The demise of ACE Freighters and the closure of the British United Air Ferries vehicle ferry routes cast a gloom over the airport during the winter of 1966. Although essentially now a general aviation airfield, Coventry now became a thriving Heron and Dove overhaul centre thanks to the efforts of Executive Air Engineering. Apart from numerous executive Doves and Herons undergoing maintenance, the hangar often looked after Falckair Herons, with all major overhauls and maintenance of these aircraft now performed at Coventry. 1967 seems to have been a peak year with 58 Doves and Herons receiving Executive Air Engineering treatment, including Herons for Bristow Helicopters in Nigeria, for Air Paris at Orly and even an early production Heron 1B for Belgian airline SABENA. The airport also saw the arrival of three former RAF Ansons (G-AVCK, G-AVEV & G-AVIJ) early in 1967, although none of these aircraft would fly commercially. G-AVEV was scrapped at Coventry days after her arrival on February 10, while the other two Ansons fled to Halfpenny Green later in the year. Former British Westpoint “Pionair” DC-3 G-ALYF arrived for storage in the year, and was later flown to Prestwick, where she was scrapped.
Commercial activity in 1967 was limited, though, with only the passage of BUAF Bristol Superfreighter G-AMLP on February 3, and the charter of British Midland C-4 Argonaut G-ALHS to Rotterdam on September 15 being notable. Compagnie Air Transport sent Bristol Superfreighter F-BKBG to Coventry from Beauvais on October 12 on the first of five Superfreighter charters to the airport, with the final flight on October 24 being conducted by F-BKBI.

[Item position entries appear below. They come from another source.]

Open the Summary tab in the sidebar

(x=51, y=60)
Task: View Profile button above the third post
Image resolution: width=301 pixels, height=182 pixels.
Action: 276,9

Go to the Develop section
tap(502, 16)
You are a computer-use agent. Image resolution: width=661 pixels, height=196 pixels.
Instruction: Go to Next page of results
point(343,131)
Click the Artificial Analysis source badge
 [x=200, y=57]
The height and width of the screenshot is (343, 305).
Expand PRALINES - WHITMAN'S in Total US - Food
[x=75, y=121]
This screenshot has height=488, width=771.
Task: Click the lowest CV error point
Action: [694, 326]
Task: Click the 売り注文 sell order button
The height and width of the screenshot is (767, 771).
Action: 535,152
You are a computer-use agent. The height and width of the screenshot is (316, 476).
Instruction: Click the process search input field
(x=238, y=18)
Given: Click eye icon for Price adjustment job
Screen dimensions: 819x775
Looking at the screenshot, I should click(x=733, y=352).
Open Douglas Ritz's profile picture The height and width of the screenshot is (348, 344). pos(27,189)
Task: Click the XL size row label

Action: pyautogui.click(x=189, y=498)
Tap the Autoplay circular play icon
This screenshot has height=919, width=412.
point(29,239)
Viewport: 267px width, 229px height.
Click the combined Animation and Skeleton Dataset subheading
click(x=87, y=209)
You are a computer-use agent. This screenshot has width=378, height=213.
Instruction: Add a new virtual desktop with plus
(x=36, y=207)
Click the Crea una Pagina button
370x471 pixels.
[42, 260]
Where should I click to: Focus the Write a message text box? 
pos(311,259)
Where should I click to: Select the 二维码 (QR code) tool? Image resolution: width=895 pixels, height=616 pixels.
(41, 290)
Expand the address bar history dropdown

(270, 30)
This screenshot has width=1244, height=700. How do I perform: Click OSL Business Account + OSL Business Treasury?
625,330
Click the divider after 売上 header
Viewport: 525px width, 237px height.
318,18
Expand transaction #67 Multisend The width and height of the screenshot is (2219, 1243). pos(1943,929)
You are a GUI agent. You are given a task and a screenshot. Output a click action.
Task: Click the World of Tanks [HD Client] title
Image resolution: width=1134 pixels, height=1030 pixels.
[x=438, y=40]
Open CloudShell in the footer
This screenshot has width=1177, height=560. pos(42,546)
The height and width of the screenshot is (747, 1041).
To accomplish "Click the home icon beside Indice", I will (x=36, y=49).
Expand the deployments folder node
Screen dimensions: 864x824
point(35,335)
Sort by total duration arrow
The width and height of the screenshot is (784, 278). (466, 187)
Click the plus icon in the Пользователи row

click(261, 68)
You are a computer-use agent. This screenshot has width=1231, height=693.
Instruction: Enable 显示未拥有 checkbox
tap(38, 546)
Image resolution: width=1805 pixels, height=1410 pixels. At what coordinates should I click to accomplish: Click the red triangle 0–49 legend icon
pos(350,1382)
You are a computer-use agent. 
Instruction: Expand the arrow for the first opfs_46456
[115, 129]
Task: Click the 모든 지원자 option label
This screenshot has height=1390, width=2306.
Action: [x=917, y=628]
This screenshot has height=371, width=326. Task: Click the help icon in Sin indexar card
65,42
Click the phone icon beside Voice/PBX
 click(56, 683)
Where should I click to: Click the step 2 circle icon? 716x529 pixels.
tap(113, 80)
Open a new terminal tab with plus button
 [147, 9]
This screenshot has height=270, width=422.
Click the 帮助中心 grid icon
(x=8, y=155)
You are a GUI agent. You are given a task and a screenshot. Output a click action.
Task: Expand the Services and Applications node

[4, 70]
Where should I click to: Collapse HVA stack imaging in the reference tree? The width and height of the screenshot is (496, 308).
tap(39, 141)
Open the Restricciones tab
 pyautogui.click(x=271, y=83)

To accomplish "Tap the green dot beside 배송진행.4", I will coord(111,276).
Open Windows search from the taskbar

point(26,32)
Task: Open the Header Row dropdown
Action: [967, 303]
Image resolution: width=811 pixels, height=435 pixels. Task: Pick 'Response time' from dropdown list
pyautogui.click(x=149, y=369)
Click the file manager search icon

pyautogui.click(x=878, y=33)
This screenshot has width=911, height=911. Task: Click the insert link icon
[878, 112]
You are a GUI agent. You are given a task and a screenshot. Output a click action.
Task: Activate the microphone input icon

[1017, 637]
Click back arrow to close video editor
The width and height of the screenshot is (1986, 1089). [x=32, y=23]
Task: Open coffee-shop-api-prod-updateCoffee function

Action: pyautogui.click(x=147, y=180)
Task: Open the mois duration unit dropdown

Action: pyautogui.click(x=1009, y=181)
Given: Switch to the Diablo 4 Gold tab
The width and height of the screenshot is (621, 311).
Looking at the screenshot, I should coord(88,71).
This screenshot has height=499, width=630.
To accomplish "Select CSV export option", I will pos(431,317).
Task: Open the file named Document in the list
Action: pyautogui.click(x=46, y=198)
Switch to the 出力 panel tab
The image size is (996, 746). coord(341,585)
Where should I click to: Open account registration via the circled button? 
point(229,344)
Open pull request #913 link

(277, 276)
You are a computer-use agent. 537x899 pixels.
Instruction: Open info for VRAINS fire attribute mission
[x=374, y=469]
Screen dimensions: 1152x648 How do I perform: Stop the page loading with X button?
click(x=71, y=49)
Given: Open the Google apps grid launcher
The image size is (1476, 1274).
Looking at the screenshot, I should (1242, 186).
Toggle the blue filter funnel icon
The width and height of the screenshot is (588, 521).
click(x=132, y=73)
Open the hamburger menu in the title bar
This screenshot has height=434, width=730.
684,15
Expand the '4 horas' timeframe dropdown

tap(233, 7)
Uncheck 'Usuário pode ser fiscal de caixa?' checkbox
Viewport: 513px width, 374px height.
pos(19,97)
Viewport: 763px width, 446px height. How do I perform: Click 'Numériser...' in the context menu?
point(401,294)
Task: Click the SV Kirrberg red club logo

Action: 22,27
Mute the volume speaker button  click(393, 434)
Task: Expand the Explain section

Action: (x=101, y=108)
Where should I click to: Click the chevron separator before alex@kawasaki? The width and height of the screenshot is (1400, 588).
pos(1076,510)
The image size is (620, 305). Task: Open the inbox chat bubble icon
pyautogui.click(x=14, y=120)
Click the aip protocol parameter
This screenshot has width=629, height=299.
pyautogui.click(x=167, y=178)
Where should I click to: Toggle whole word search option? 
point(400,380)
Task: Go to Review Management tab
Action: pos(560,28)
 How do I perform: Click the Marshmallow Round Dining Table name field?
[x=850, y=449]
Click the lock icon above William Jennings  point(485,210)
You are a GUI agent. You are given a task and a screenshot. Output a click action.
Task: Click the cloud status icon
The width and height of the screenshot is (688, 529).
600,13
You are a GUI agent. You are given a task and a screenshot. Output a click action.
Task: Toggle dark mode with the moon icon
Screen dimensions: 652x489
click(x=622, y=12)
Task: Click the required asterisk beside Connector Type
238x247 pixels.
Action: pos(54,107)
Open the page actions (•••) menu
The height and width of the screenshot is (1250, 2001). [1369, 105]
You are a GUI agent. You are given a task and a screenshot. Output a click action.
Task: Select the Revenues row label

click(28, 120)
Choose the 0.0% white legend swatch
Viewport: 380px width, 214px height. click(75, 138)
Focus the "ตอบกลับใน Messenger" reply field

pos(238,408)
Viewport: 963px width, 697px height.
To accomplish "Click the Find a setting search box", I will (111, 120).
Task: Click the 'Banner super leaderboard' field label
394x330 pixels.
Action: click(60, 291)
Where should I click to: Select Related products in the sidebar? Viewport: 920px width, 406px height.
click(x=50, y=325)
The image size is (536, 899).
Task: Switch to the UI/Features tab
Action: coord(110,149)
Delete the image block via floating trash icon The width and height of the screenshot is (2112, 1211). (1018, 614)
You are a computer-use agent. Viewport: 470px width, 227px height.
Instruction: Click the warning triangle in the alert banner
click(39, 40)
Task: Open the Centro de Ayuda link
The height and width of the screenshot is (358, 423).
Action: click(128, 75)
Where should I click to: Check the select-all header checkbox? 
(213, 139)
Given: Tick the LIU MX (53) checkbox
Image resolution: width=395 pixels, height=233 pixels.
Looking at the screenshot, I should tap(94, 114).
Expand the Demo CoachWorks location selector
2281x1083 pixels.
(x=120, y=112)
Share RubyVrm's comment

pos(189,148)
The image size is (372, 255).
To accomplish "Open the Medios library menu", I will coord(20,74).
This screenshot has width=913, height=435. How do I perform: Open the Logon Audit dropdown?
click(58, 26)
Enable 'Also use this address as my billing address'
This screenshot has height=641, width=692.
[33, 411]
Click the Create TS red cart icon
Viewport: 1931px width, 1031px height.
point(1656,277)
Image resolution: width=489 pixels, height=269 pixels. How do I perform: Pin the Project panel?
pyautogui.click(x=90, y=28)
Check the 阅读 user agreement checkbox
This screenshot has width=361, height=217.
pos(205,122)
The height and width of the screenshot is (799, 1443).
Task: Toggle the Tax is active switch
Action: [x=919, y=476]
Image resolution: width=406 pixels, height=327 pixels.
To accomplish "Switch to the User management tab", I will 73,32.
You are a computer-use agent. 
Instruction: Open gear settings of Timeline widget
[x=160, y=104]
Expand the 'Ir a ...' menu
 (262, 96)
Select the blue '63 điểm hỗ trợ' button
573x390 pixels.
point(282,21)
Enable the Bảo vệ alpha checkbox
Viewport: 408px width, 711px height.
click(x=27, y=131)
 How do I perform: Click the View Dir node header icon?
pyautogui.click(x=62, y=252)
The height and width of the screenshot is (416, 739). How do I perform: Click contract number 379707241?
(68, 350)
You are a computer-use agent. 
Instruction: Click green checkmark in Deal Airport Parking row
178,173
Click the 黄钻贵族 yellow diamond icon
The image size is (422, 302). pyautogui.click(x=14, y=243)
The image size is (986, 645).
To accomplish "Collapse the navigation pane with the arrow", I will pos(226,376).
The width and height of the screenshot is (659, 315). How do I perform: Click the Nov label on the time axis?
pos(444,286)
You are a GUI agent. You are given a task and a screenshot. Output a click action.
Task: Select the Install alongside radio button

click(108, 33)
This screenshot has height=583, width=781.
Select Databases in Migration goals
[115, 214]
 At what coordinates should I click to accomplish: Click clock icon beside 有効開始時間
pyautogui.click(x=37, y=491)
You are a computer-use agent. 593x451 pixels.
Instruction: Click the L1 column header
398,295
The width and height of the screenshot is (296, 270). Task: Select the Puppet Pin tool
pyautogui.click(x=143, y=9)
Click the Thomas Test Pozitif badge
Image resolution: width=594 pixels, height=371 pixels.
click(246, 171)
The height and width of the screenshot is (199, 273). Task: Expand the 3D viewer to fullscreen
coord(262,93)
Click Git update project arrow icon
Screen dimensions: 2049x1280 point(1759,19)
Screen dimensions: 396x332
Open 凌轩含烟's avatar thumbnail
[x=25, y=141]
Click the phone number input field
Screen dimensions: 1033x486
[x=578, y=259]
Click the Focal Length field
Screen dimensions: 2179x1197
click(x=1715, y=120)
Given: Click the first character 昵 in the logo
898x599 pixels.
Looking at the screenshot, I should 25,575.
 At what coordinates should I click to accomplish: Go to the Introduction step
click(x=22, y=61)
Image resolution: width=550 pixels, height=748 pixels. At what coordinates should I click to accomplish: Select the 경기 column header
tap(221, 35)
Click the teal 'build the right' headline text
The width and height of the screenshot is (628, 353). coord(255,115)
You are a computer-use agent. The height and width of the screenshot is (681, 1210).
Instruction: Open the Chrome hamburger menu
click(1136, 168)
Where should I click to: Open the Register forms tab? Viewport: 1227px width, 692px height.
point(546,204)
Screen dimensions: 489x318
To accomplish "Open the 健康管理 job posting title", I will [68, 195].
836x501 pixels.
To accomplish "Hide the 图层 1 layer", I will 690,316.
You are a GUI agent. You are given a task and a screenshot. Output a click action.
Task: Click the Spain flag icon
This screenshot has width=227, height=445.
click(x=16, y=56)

Heron and Dove overhaul work continued apace throughout 1968, and in addition to the Falckair examples, several Herons were prepared for Prinair in Puerto Rico, two for Channel Airways at Southend, and one aircraft for Cimber Air in Denmark. Among a handful of charter flights during the year, Superfreighter G-AMLP visited again on January 4, while on July 17 G-ASPN flew a freight charter from Coventry to Zurich. Former ACE Freighters Skymaster G-ASEN returned to Coventry on December 3, flying an Invicta Airways freight service to Halmstad. Early in the new year, another Invicta Skymaster, G-ASPM, operated a charter from Coventry to Zurich on January 21 1969, returning again two days later.